Visible light-induced photocatalytic degradation of methylene blue dye using pure phase bismuth ferrite nanoparticles

Abstract

The degradation of organic dyes in wastewater has become a significant environmental issue, requiring the development of degradation technologies that are both effective and environmentally friendly. The present study employed the sol-gel approach to synthesize nanoparticles of phase pure bismuth ferrite (BiFeO3). The nanoparticles were assessed for their ability to efficiently degrade methylene blue (MB) dye, especially under visible light irradiation. The X-ray diffractogram (XRD) confirmed the formation of BiFeO3 nanoparticles, with an average crystallite size of 48 nm. The material's band gap, with a value of 1.84 eV, demonstrates its capacity to effectively absorb light, including wavelengths within the visible spectrum. Scanning electron microscopy (SEM) was used to identify porous aggregated particles. Both Raman and Fourier transform infrared spectroscopy (FTIR) confirm the successful synthesis of pure BiFeO3 in the desired phase.

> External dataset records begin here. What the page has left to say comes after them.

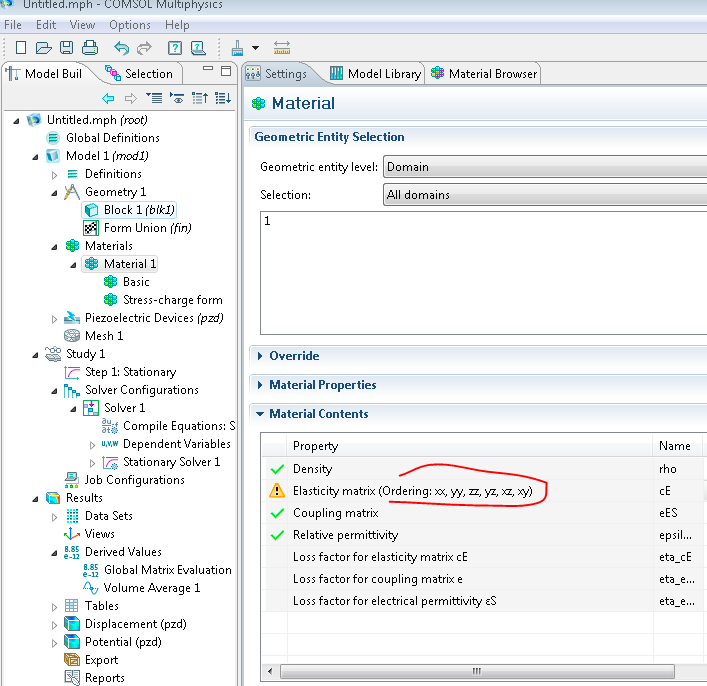
Task: Switch to the Model Library tab
Action: click(x=374, y=74)
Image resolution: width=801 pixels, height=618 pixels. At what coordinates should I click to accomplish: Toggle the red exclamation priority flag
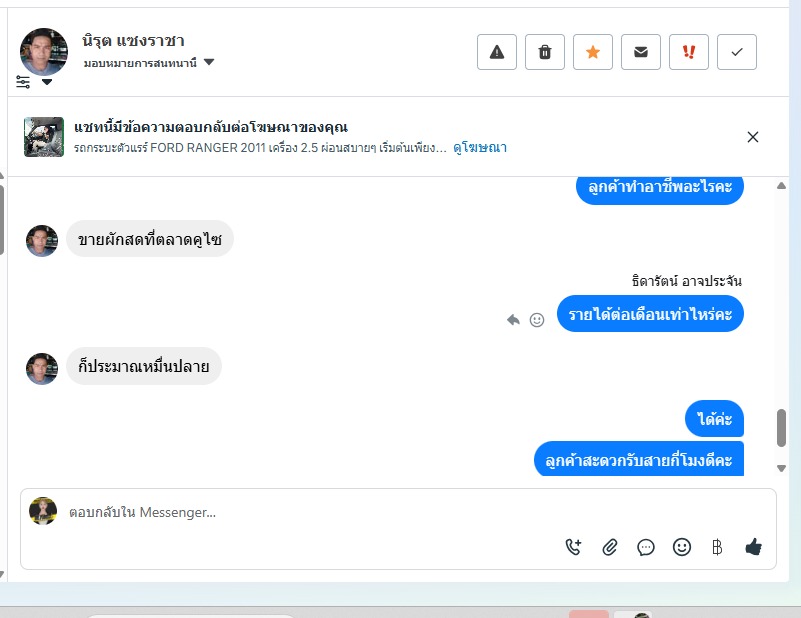[689, 52]

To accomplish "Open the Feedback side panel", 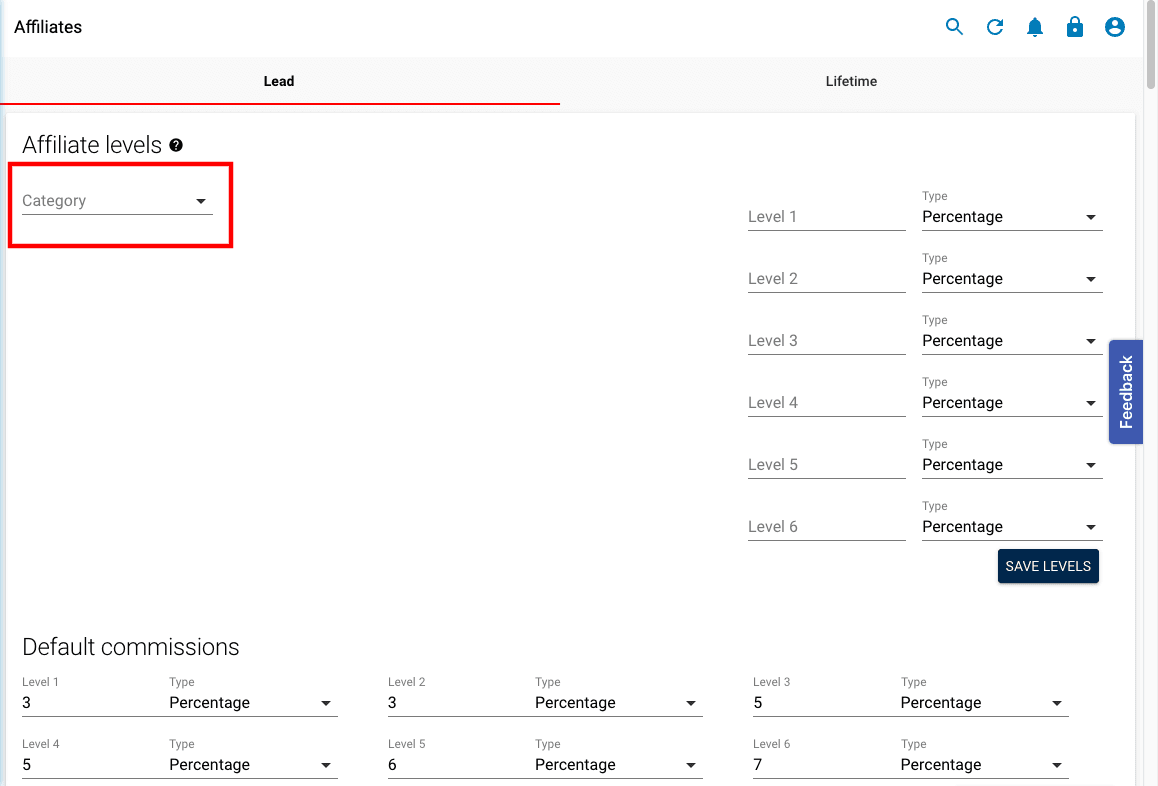I will [x=1125, y=391].
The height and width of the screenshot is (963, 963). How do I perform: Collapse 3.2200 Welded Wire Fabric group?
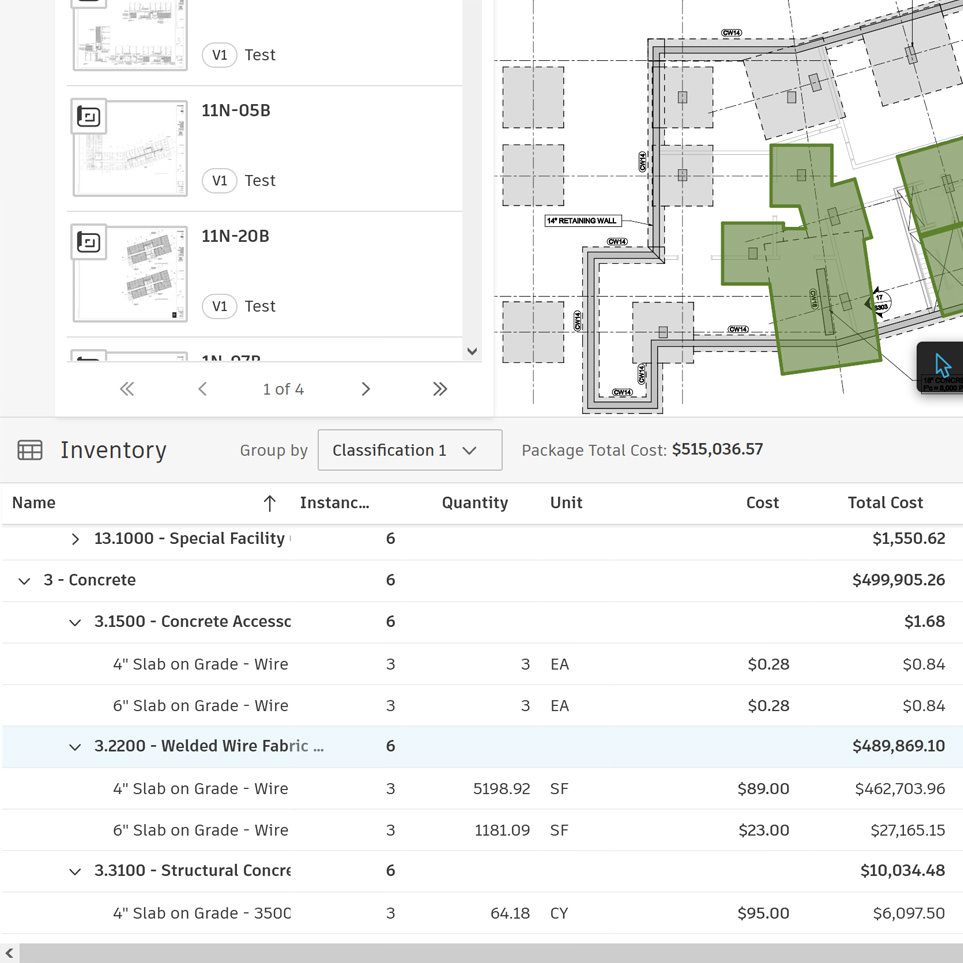point(75,747)
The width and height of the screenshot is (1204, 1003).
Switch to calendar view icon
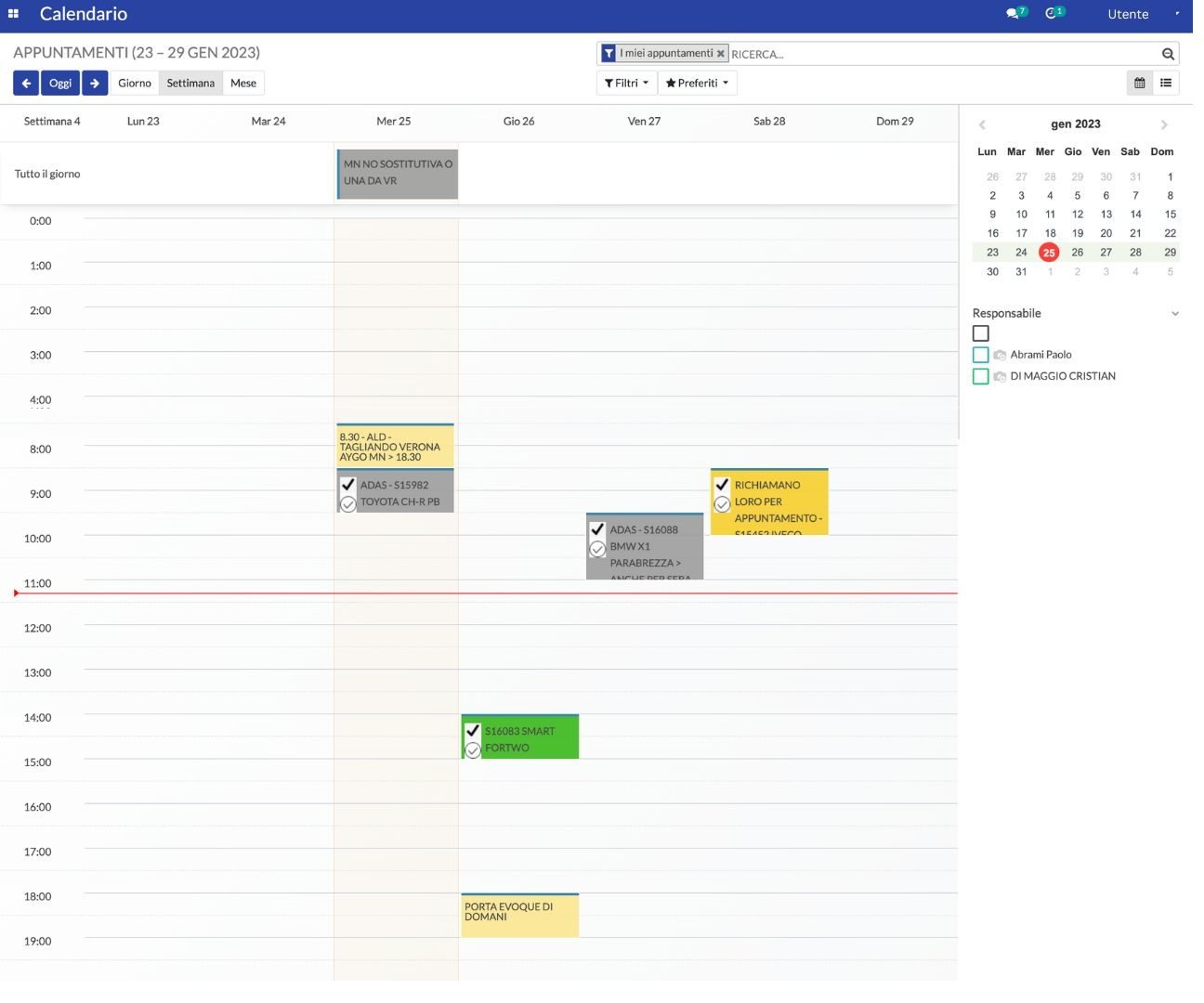tap(1139, 83)
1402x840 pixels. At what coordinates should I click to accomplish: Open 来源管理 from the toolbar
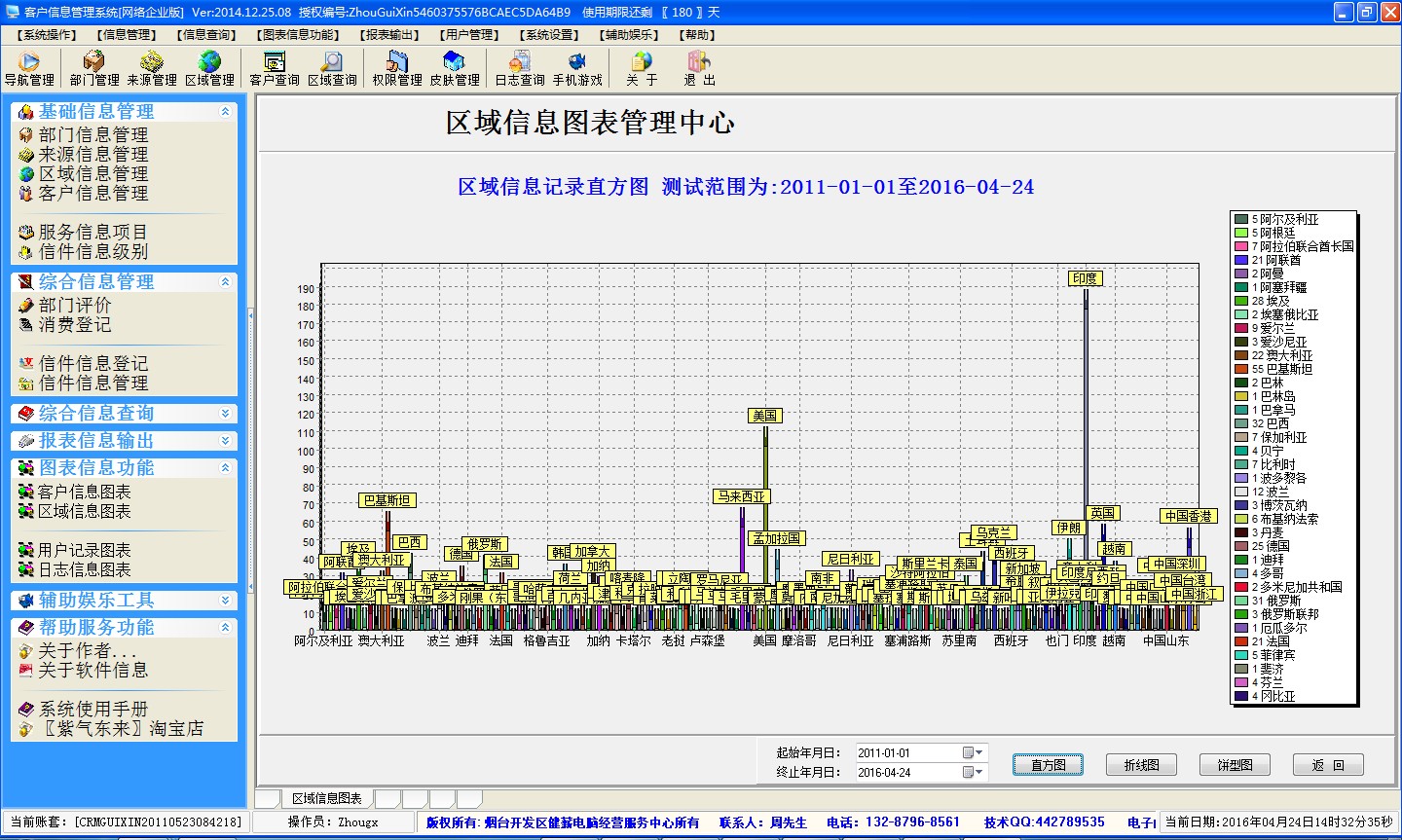coord(152,68)
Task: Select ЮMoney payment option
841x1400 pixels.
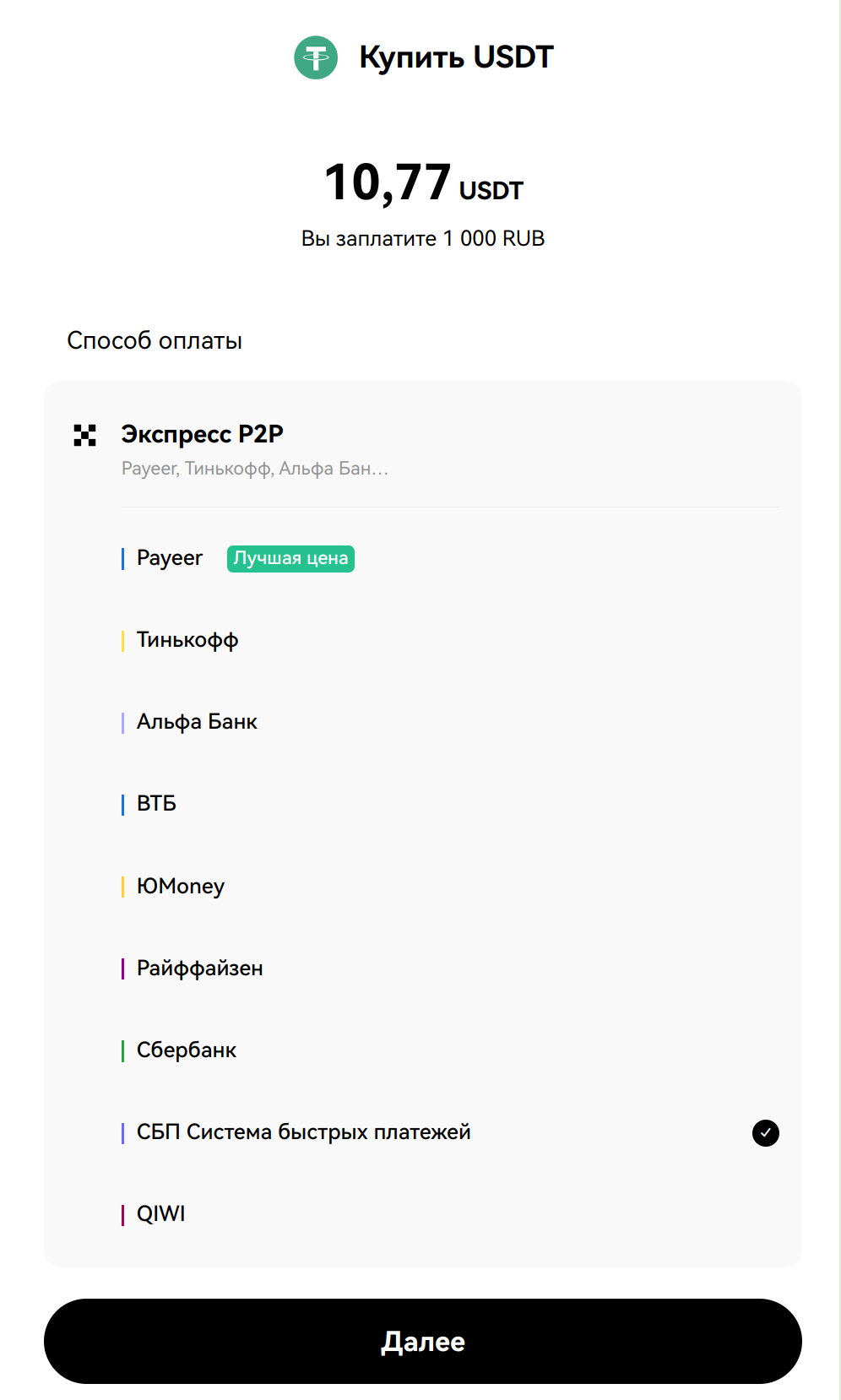Action: [x=181, y=886]
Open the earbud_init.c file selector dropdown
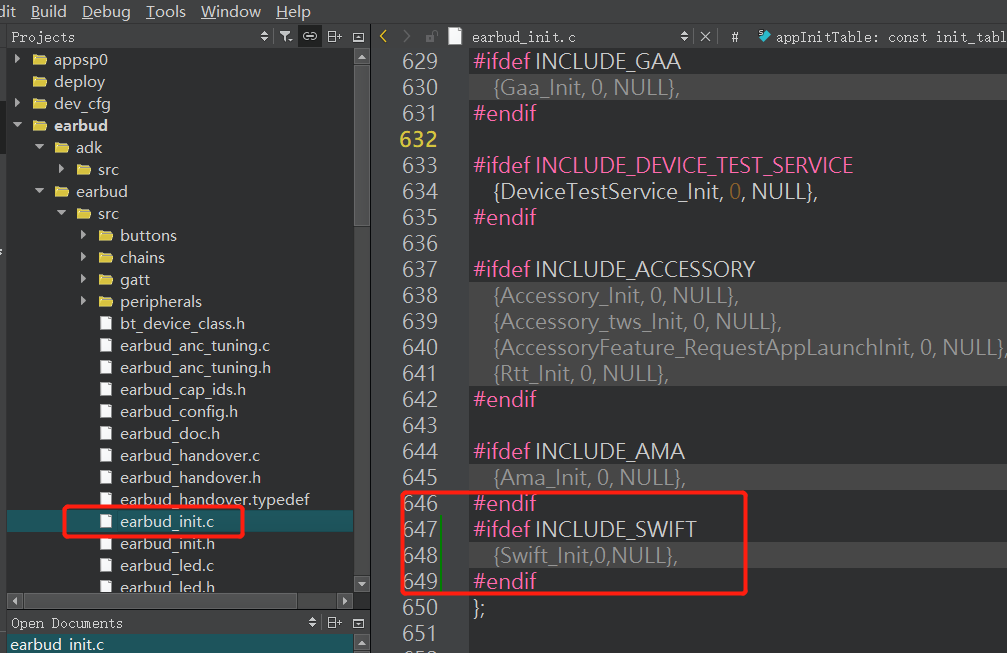1007x653 pixels. [686, 36]
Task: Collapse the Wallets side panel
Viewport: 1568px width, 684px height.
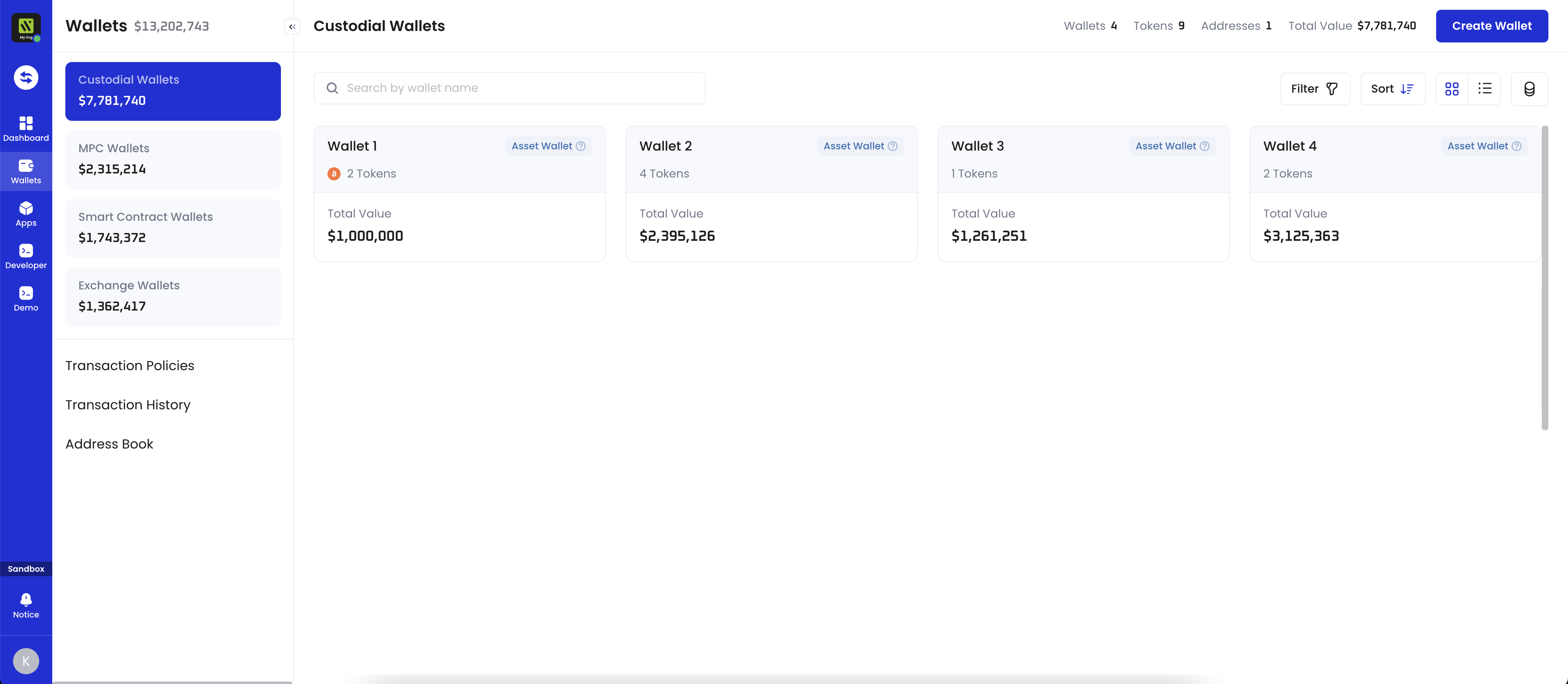Action: pyautogui.click(x=292, y=26)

The BiFeO3 photocatalyst exhibited a significant surface area and isotherms of type IV, a characteristic typically observed in mesoporous materials, as determined by the Brunauer-Emmett-Teller (BET) analysis. The efficacy of BiFeO3 nanoparticles in facilitating the decomposition of MB in a water-based solution was evaluated by visible light photocatalysis. An efficiency degradation of 98.49 % was recorded for MB within 2 h.